Une lettre surgie du passé les lance sur la piste du meurtrier d’un jeune soldat de la Première Guerre mondiale. Mais les seuls indices laissés par le jeune homme s’appuient sur un livre mystérieux dont notre détextive et sa stupéfiante associée eux-mêmes n’ont jamais entendu parler.
Qu’à cela ne tienne ! Voilà Bayard, Édith, Bas-de-Casse et Minuit-Pile partis en quête de réponses : qui a tué Fromentin du Blutoir ? Et quel est le fameux roman inconnu qui pourrait permettre de démasquer le coupable ?
Direction Londres et une bien inquiétante maison pour tenter d’élucider cette nouvelle énigme…
Quel bonheur de retrouver Pierre Bayard, LE détextive privé, pour une deuxième enquête littéraire aussi brillante qu’envoûtante ! Après un premier tome jubilatoire autour du Petit Prince, Clémentine Beauvais nous entraîne cette fois sur les traces de Peter Pan, dans une aventure plus sombre, plus troublante, mais toujours aussi follement intelligente. Et je le dis sans détour : je suis toujours aussi fan de l’autrice et de son univers, qui réussit l’exploit d’être à la fois ludique, érudit et profondément émouvant.
Tout commence par une lettre surgie du passé et un meurtre datant de la Première Guerre mondiale, resté irrésolu. Les indices laissés par la victime mènent Bayard et son équipe vers un roman mystérieux, presque oublié de tous : Peter Pan. Direction Londres, ses brumes, et une maison inquiétante qui semble chargée de souvenirs et de non-dits.
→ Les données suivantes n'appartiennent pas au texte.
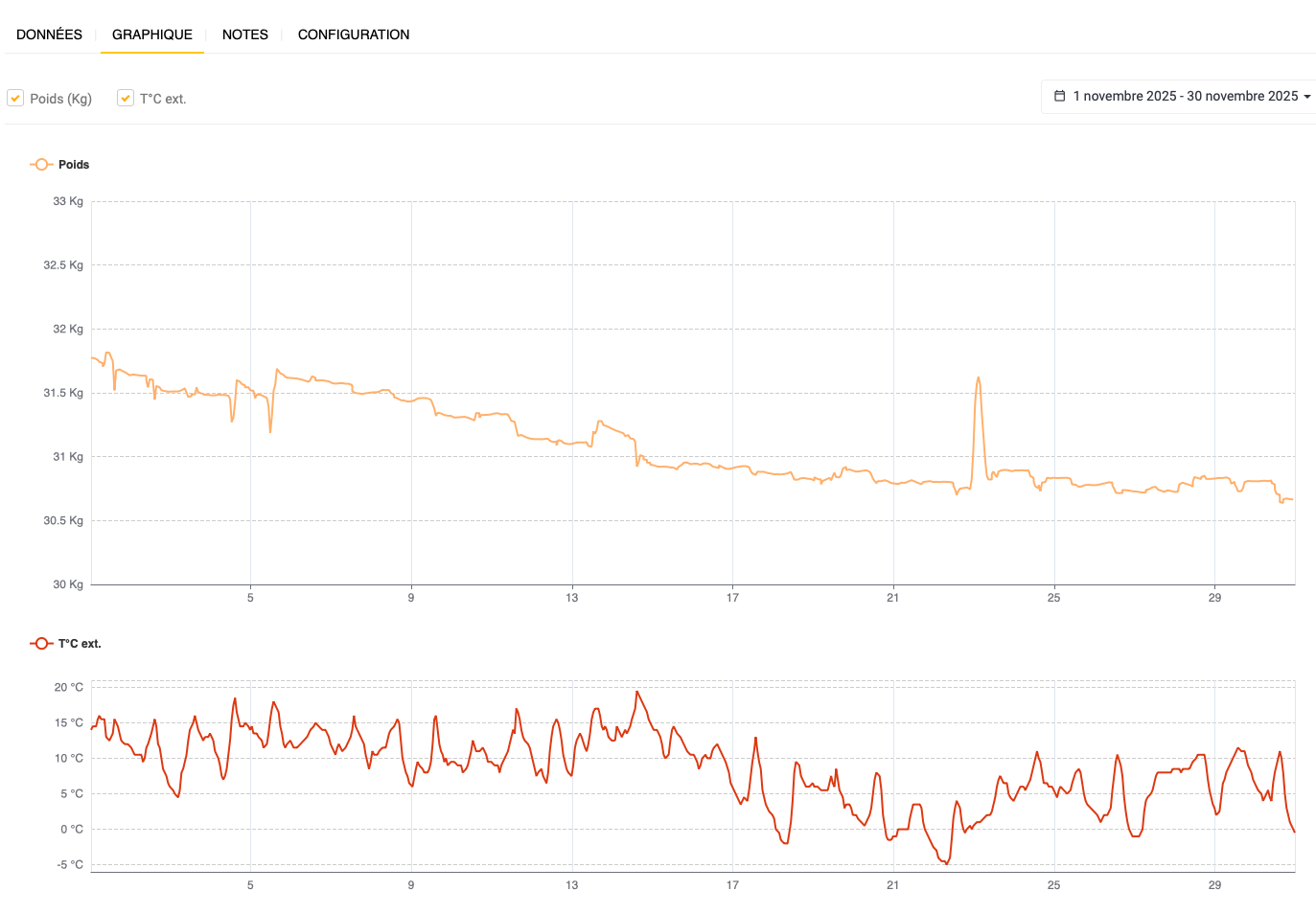Click the "Poids (Kg)" checkbox label text
This screenshot has width=1316, height=914.
click(x=60, y=99)
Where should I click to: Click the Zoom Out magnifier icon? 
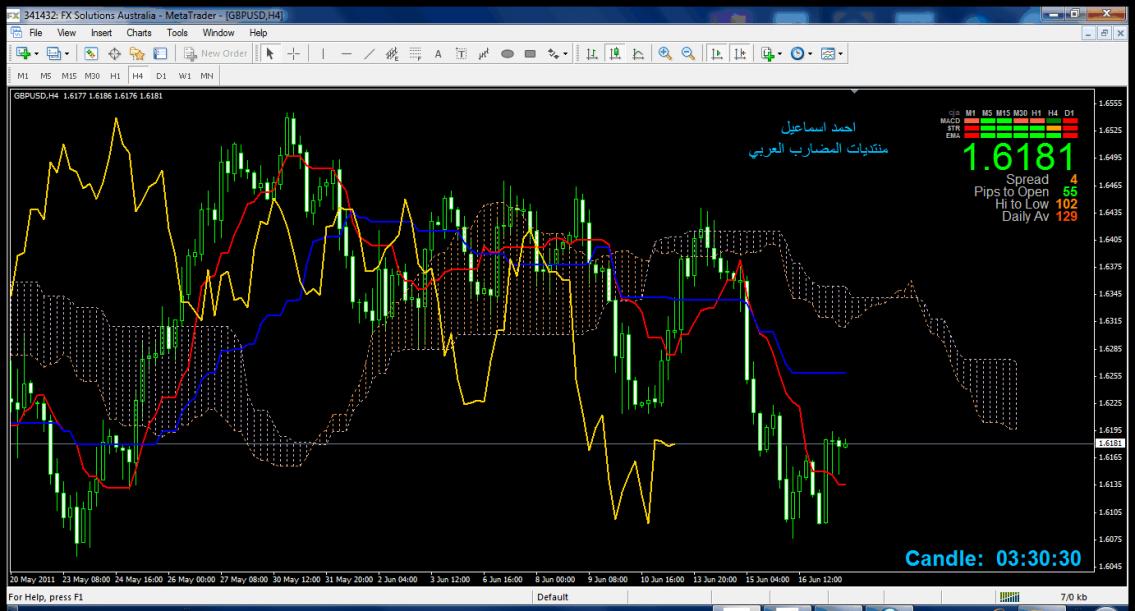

Très vite, l’enquête dépasse le simple jeu littéraire : pourquoi Peter Pan voue-t-il une haine si féroce au capitaine Crochet ? Et si la réponse à cette question permettait aussi de faire éclater une vérité humaine, intime, tragique ?
J’ai trouvé ce second opus plus grave que le précédent, avec une atmosphère plus oppressante, plus marquée. Les enjeux s’épaississent, les blessures du passé remontent à la surface, et derrière l’humour toujours présent se cache une vraie mélancolie. Clémentine Beauvais jongle avec une aisance folle entre le rire et les frissons, le loufoque et le poignant. Sa plume reste un pur régal : vive, malicieuse, d’une intelligence rare, et capable de nous cueillir par l’émotion quand on s’y attend le moins.
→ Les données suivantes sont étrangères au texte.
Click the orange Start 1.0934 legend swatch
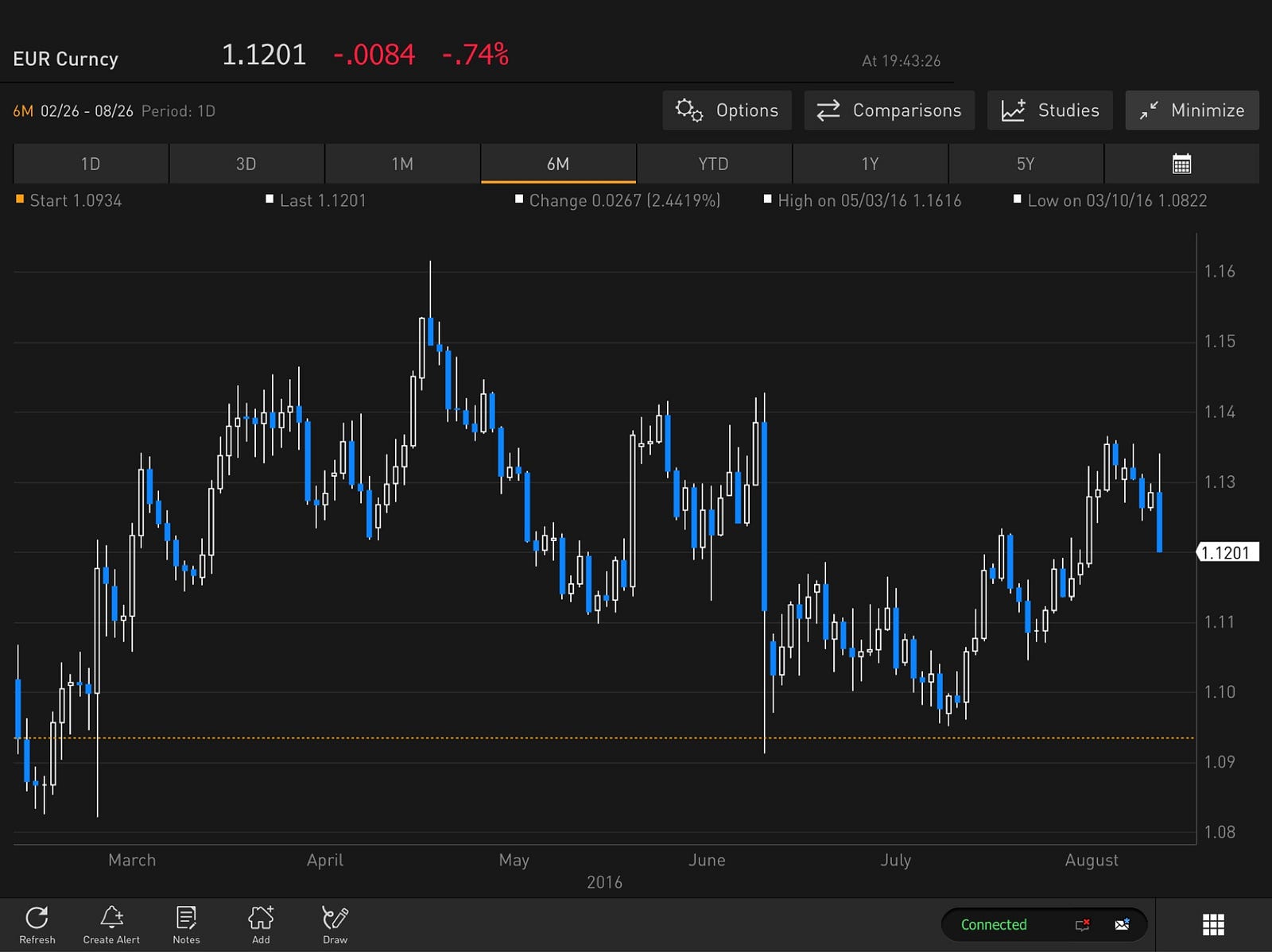(20, 199)
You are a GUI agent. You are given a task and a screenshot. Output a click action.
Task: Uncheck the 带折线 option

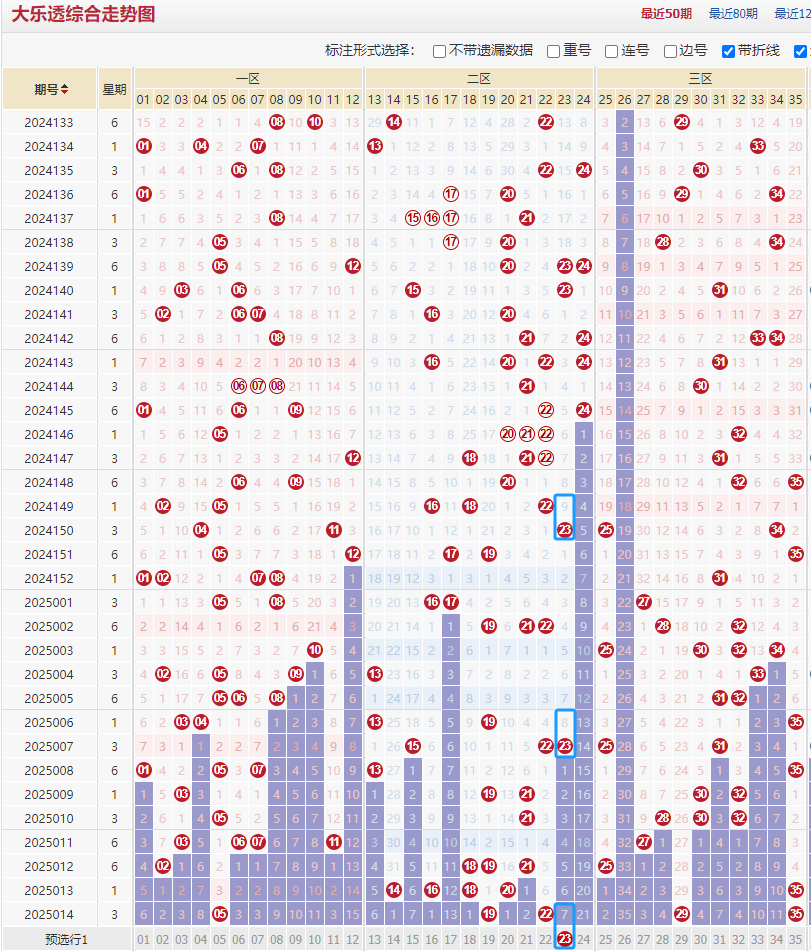pos(728,51)
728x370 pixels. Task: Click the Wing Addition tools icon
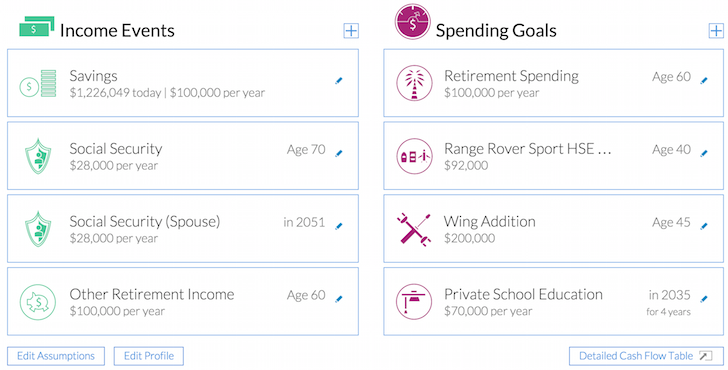414,229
On retrouve avec un immense plaisir la joyeuse troupe — Édith, Minuit-Pile, Bas-de-Casse — plus attachante que jamais, et l’univers s’étoffe, notamment dans sa temporalité, laissant entrevoir des mystères encore non résolus. Et puis il faut le dire : l’objet livre est superbe, avec ses allures de classique ancien et ses illustrations soignées, ce qui ajoute encore au charme de la lecture.
Classée en jeunesse, cette saga dépasse largement les frontières de l’âge. Elle s’adresse à tous les amoureux des livres, des enquêtes, et des histoires qui savent parler à l’enfant comme à l’adulte. Personnellement, je suis totalement accro. Vivement la suite, parce que je frapperai volontiers à la porte de Pierre Bayard pour une troisième aventure.